Tra le tante conseguenze che il mio mestiere implica, vi è quella di esser costretto a sfrondare la follia di quell’aura mistica e favoleggiante che molti media e anime belle sono soliti affibbiarle. Credo, e sono sempre più convinto, che povertà e pazzia siano magnificate da chi non le ha mai provate sulla propria pelle, o conosciute in maniera indiretta.
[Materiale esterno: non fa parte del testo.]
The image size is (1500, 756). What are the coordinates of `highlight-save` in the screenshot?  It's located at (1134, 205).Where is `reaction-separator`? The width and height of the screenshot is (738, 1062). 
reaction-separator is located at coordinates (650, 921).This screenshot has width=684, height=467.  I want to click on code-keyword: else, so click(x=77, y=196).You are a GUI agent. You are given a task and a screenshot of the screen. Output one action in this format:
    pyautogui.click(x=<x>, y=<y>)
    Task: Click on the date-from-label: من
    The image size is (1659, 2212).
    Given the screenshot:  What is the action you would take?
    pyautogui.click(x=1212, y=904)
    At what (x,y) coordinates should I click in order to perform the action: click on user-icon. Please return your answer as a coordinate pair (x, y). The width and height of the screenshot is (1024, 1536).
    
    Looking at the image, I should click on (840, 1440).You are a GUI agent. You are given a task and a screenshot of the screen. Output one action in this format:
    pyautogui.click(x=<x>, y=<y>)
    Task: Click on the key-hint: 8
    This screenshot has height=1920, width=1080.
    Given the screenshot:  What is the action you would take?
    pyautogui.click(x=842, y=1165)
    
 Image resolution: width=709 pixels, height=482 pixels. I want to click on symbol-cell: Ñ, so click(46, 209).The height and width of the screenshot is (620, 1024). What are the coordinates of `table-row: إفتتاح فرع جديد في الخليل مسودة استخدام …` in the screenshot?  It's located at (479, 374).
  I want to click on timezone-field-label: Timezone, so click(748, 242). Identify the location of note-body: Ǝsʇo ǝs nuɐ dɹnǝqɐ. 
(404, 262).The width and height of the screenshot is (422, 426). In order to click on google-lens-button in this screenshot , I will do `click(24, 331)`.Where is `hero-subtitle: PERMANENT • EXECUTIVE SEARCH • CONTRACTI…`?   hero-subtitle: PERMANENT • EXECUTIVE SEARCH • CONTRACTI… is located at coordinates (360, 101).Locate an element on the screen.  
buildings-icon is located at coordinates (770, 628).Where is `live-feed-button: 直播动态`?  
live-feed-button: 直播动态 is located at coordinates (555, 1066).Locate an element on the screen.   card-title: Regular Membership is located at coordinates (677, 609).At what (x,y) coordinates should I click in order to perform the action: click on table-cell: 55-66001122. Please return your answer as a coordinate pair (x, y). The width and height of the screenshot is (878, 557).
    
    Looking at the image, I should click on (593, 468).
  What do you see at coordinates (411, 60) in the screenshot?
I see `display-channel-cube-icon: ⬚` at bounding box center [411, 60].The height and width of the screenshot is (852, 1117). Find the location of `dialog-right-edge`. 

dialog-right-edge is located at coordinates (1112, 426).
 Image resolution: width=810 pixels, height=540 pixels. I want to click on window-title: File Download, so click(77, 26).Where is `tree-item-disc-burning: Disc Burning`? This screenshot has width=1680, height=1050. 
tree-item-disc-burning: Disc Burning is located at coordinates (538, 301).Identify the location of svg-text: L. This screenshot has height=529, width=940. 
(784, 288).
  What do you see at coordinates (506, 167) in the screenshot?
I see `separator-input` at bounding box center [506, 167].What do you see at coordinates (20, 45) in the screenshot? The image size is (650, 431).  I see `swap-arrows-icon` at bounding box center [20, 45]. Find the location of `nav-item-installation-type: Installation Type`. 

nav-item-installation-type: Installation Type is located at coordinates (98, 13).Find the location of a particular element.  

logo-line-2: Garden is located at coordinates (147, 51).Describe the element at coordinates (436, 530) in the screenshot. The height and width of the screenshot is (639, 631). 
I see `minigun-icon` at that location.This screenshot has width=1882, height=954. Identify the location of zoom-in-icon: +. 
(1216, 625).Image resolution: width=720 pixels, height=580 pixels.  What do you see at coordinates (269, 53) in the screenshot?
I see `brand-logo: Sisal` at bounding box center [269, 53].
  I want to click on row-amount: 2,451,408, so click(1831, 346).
Se esiste un attore che ha impersonificato la pazzia in maniera inarrivabile, questi è il Flavio Bucci di Ligabue. ‘Laccabue non è mio padre, io qua non ci resto, io voglio tornare in Svizzera!’ dice ancora compensato dopo che gli Svizzeri lo avevano rimandato nella sua Gualtieri perché ‘poveretto’ (‘puvratt’, portatore di quel marchio di follia che ne segnerà la vita).

Bucci che muta aspetto col peggiorare della condizione mentale dell’artista che ha impersonato, sino a trascenderne i tratti e diventare tutt’uno con la metamorfosi del pittore. Bucci che marca la differenza tra un personaggio e un’anima che avverte propria, in una sorta di metodo Stanislavskij ante litteram.

La languida e atroce sofferenza che egli mette in scena quando, in riva a un fiume, osserva con smania bramosa le movenze di quella giovane donna accovacciata a lavare i panni. Lo sguardo di impotente dolore e desiderio che questo attore ha magistralmente tramandato a generazioni di attori e spettatori è fatto delle medesima sofferenza racchiusa nel lancinante grido di Ciccio Ingrassia che, salito sull’albero, grida al mondo ‘voglio una donna!’, dopo essere stato dimesso per un giorno dall’ospedale psichiatrico in Amarcord. Ligabue-Bucci che furtivo e allampanato sbuca alle spalle delle donne sul fiume che gridano al ‘selvatico’, spaventate dal suo sguardo.

“Io con quello ci andrei solo per un milione”, dice la più cinica del gruppo, mentre lui le osserva disperdendosi. “Dammi un bacio, uno solo. Non sai la gioia che mi dai” chiede a Rosetta, l’unica che non scappa davanti al ‘mostro’: “Un bacio e non disturbo più, per tutta la vita!”. Vane richieste irretite dall’avanzare minaccioso delle amiche che lo ricacciano nella foresta.

Gesti unici di un’opera televisiva inarrivabile, quando la Rai ancora anelava all’insegnamento. Cinema magistrale per ricordare a quali piccoli appigli un uomo che impazzisce si possa aggrappare per continuare a camminare. Ligabue che plasma la terra e ne fa una tigre mentre Alessandro Haber gli dice: “ma come gli somiglia!”. Ingrassia che si mette i sassi in tasca perché “sono belli i sassi”.

Un attore schietto, crudo, che tolse quella patina fatta di mitizzazione e indoratura a una condizione che ancora oggi interessa e mette in crisi tante famiglie, spessissimo lasciate sole. Elio Germano, il miglior attore italiano del momento, sta per andare nelle sale con la sua interpretazione del pittore emiliano. Un’asticella molto alta lo attende.